📘 Problem Overview
You are given a directed, weighted graph with n nodes (1-indexed), and a list of travel times times, where each element is [u, v, w], representing a signal from node u to node v taking w time.
You are also given a starting node k. Your task is to compute how long it takes for all nodes to receive the signal.
If it’s impossible to reach all nodes, return -1.
🧠 Core Algorithm: Dijkstra
Dijkstra is a single-source shortest path algorithm for graphs with non-negative edge weights.
It finds the minimum distance from the source node to all other nodes.
🧭 General Dijkstra Steps
Initialize a dist[] array: dist[source] = 0, all others = INF.

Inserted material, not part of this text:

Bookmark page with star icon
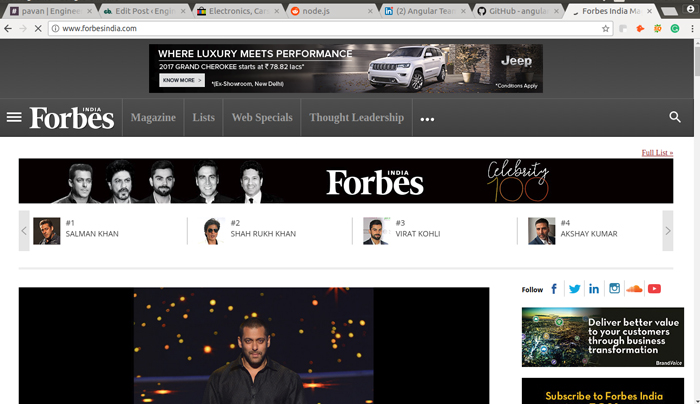Image resolution: width=700 pixels, height=404 pixels. (x=606, y=29)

Initialize a visited[] array: tracks nodes whose shortest path has been finalized.
Repeat n times:
Select the unvisited node with the smallest dist[].
Mark it visited.
Update its neighbors’ distances (relax edges).
Return the maximum value in dist[].
🧠 Method 1: Naive Dijkstra (Adjacency Matrix + Linear Search)

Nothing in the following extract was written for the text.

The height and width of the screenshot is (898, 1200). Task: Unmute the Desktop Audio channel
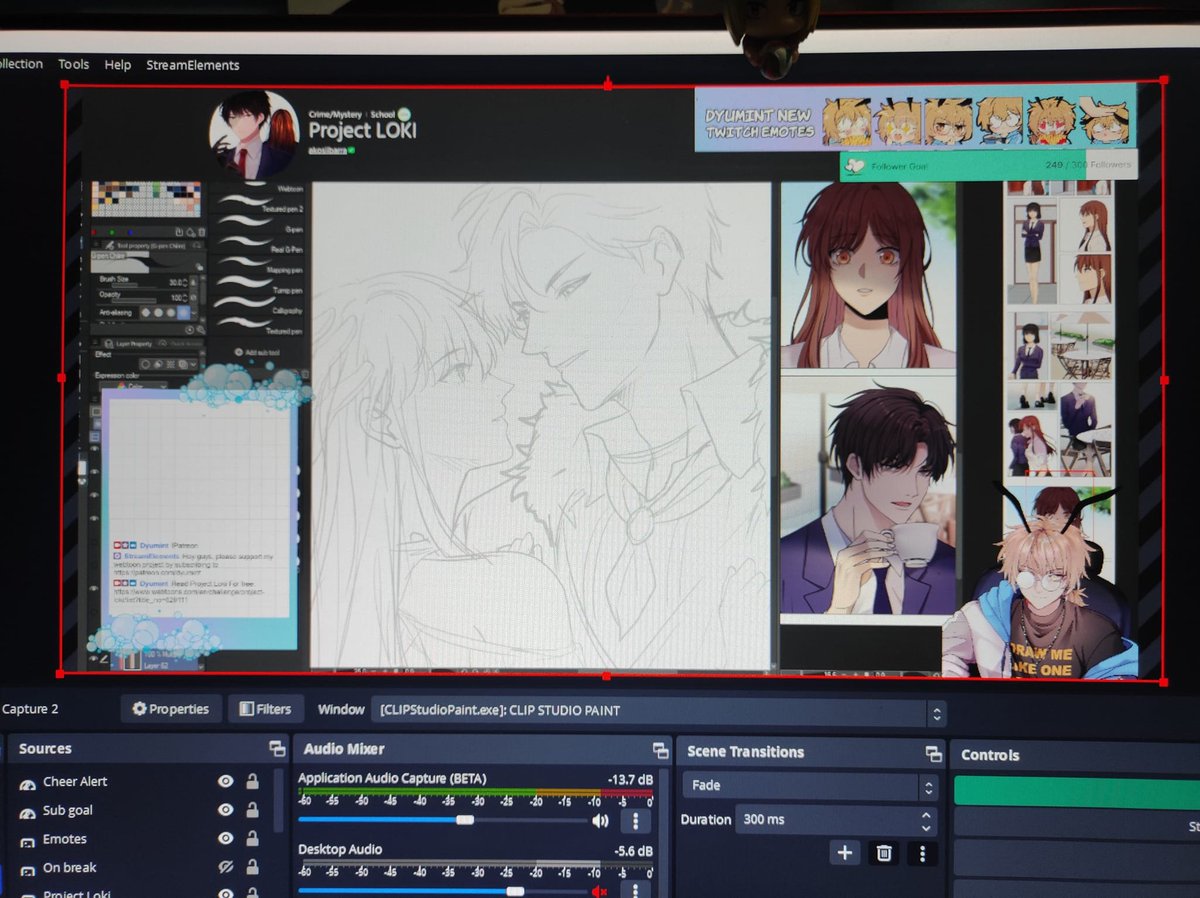[x=600, y=890]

✅ Suitable for: Small graphs (n ≤ 100)
public int networkDelayTime(int[][] times, int n, int k) {
final int INF = Integer.MAX_VALUE / 2;
int[][] graph = new int[n][n];
for (int[] row : graph) Arrays.fill(row, INF);
for (int[] t : times) graph[t[0] - 1][t[1] - 1] = t[2];
int[] dist = new int[n];
Arrays.fill(dist, INF);
dist[k - 1] = 0;
boolean[] visited = new boolean[n];
for (int i = 0; i < n; i++) {
int curr = -1;
for (int j = 0; j < n; j++) {
if (!visited[j] && (curr == -1 || dist[j] < dist[curr])) {
curr = j;
}
}
if (dist[curr] == INF) break;
visited[curr] = true;
for (int j = 0; j < n; j++) {
dist[j] = Math.min(dist[j], dist[curr] + graph[curr][j]);
}
}
int max = Arrays.stream(dist).max().getAsInt();
return max == INF ? -1 : max;
}⚡ Method 2: Dijkstra with Min-Heap (Adjacency List + PriorityQueue)

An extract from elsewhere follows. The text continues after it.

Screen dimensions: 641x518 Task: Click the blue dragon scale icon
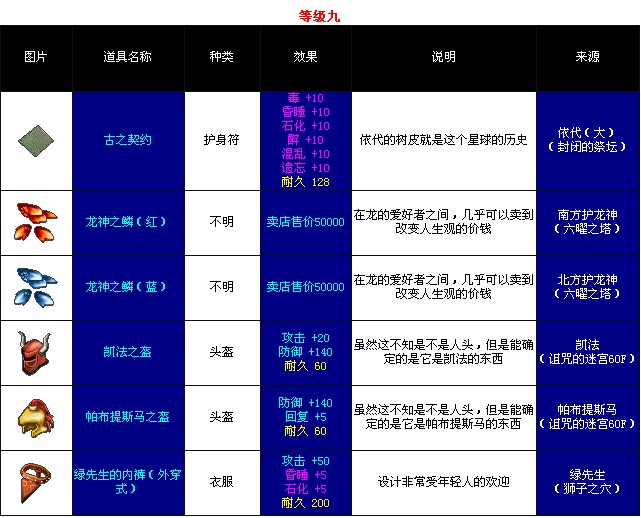pyautogui.click(x=36, y=287)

✅ Suitable for: Large graphs, sparse graphs, interviews
public int networkDelayTime(int[][] times, int n, int k) {
Map<Integer, List<int[]>> graph = new HashMap<>();
for (int[] t : times) {
graph.computeIfAbsent(t[0], x -> new ArrayList<>()).add(new int[]{t[1], t[2]});
}
int[] dist = new int[n + 1];
Arrays.fill(dist, Integer.MAX_VALUE);
dist[k] = 0;
PriorityQueue<int[]> heap = new PriorityQueue<>(Comparator.comparingInt(a -> a[0]));
heap.offer(new int[]{0, k});
boolean[] visited = new boolean[n + 1];
while (!heap.isEmpty()) {
int[] curr = heap.poll();
int time = curr[0], node = curr[1];
if (visited[node]) continue;
visited[node] = true;
if (!graph.containsKey(node)) continue;
for (int[] edge : graph.get(node)) {
int neighbor = edge[0], weight = edge[1];
if (dist[neighbor] > time + weight) {
dist[neighbor] = time + weight;
heap.offer(new int[]{dist[neighbor], neighbor});
}
}
}
int max = 0;
for (int i = 1; i <= n; i++) {
if (dist[i] == Integer.MAX_VALUE) return -1;
max = Math.max(max, dist[i]);
}
return max;
}🆚 Comparison: Naive vs Heap-Optimized Dijkstra
🧃 Final Tips
Dijkstra only works with non-negative edge weights. For graphs with negative edges, use Bellman-Ford.
The heap version is preferred in interviews and real-world applications.
Common combo: dist[] + visited[] + heap = the ultimate Dijkstra toolkit.
Be comfortable with both matrix-based and map-based graph representations.